"The scission in question is that between poetry and philosophy, between the poetic word and the word of thought . . . The scission of the word is construed to mean that poetry possesses its object without knowing while philosophy knows its object without possessing it. In the West, the word is thus divided between a word that is unaware, as if fallen from the sky, and enjoys the object of knowledge by representing it in beautiful form, and a word that has all the seriousness and consciousness for itself but does not enjoy its object because it does not know how to represent it . . . In our culture, knowledge is divided between inspired-ecstatic and rational-conscious poles, neither ever succeeding in wholly reducing the other . . . What is overlooked is the fact that every authentic poetic project is directed toward knowledge, just as every authentic act of philosophy is always directed toward joy . . . Criticism is born at the moment when the scission reaches its extreme point . . . this situation of criticism can be expressed in the formula according to which it neither represents nor knows, but knows the representation" (Giorgio Agamben, Stanzas: Word and Phantasm in Western Culture, trans.
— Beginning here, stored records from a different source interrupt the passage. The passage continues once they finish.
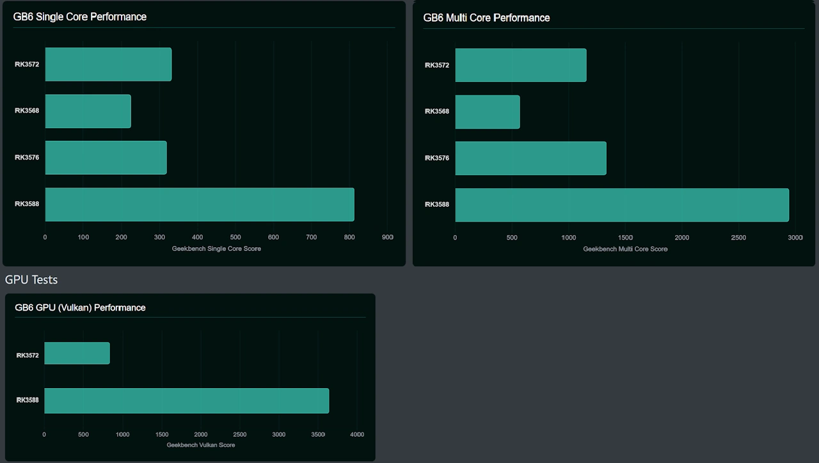Click the GB6 Multi Core Performance title

point(486,17)

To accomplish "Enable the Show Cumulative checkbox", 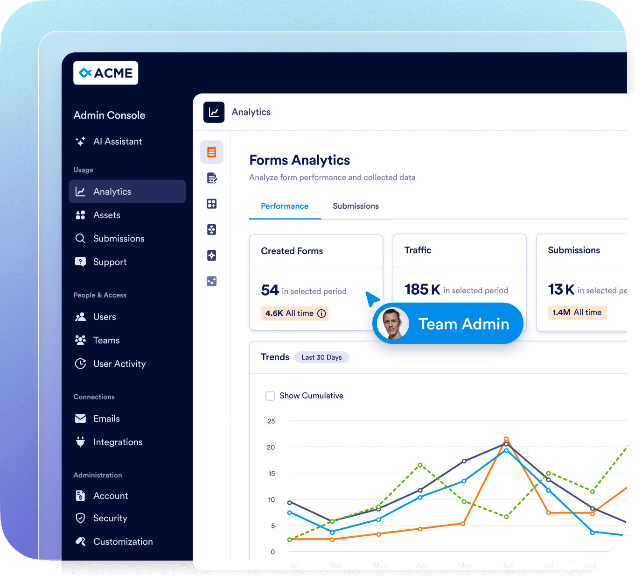I will point(270,396).
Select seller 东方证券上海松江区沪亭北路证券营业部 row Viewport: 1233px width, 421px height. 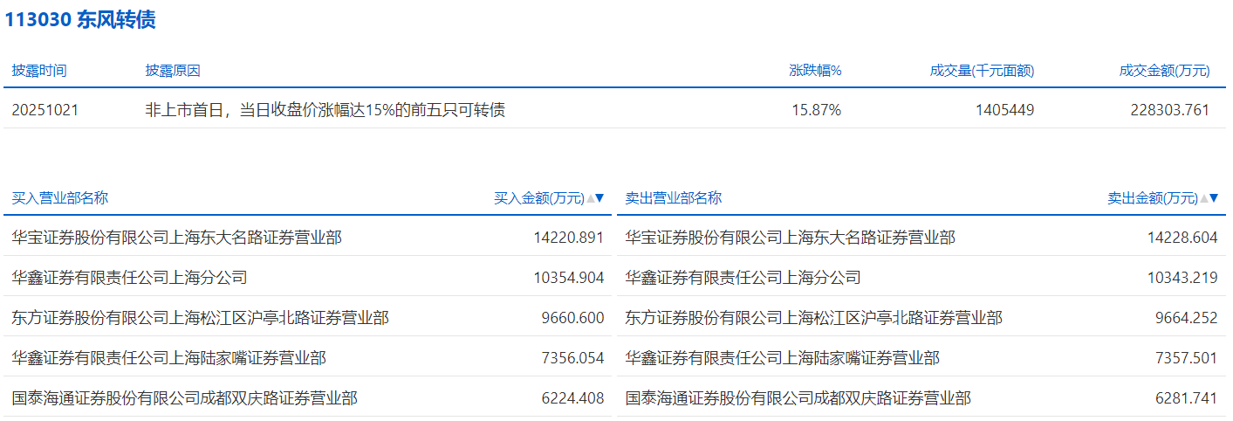tap(813, 318)
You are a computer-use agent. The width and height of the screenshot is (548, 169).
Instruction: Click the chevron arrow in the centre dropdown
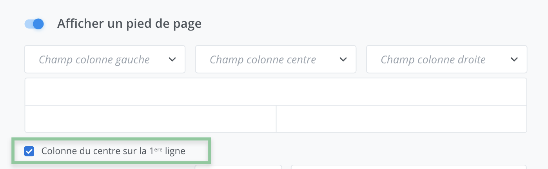click(343, 59)
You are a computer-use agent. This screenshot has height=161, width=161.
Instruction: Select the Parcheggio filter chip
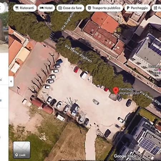tap(137, 8)
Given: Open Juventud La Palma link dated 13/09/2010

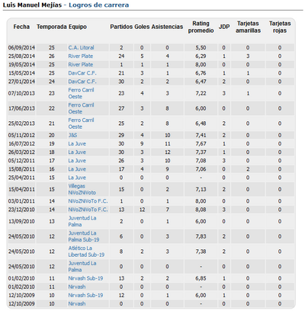Looking at the screenshot, I should [82, 221].
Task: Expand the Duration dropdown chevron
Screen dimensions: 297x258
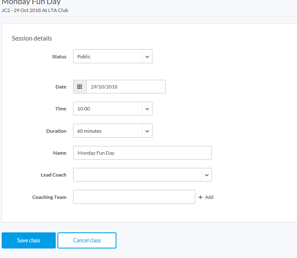Action: (147, 131)
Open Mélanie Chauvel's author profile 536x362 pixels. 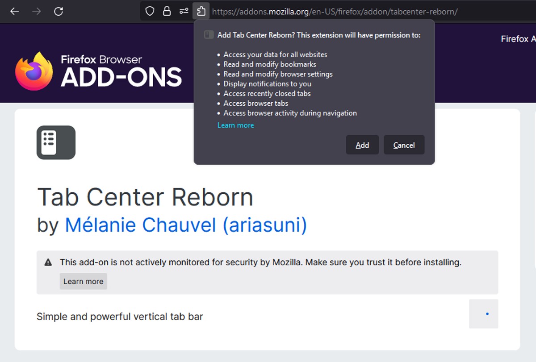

Martinez [Minneapolis: University of Minnesota Press, 1993], xvi-xvii).
"Practice and it alone, because it constitutes the original dimension of being, can reveal in itself and in the actuality of its doing what being is about. In prescription, theory says the last word, it negates itself and leads outside itself to a being that it summons, invokes, and does not contain. This is why the claim made by Husserl to reduce all normative science to a theoretical science manifests the very illusion of theory. Of course, every normative proposition can be converted into a corresponding theoretical proposition, and instead of saying 'a warrior must be brave,' one can always write 'only a brave warrior is a good warrior,' or another similar statement. By closing itself up inside itself, however, theory loses, when it no longer takes the form of normativity, the only tie it can maintain with the original truth of being. Because normativity -- when it is not reduced, as Husserl precisely will do, to the apodicticity of the principles of reason -- expresses, on the contrary, the decisive limitations of theory; as Idea, it continues to have the value of an ontological index. . . . But if the ethical imperative is vain so long as it leaves reality unchanged and remains itself no more than an empty wish, it at least indicates as a simple proposition at the very heart of theory that the place of reality is not be found here. Inasmuch as the normative principle is indeed presented as a prescription, inasmuch as it is addressed to a doing, it signifies that the place of reality which transcends all theory is precisely that of praxis." (Michel Henry, Marx: A Philosophy of Human Reality, trans. McLaughlin [Bloomington: Indiana University Press, 1983], 157-8).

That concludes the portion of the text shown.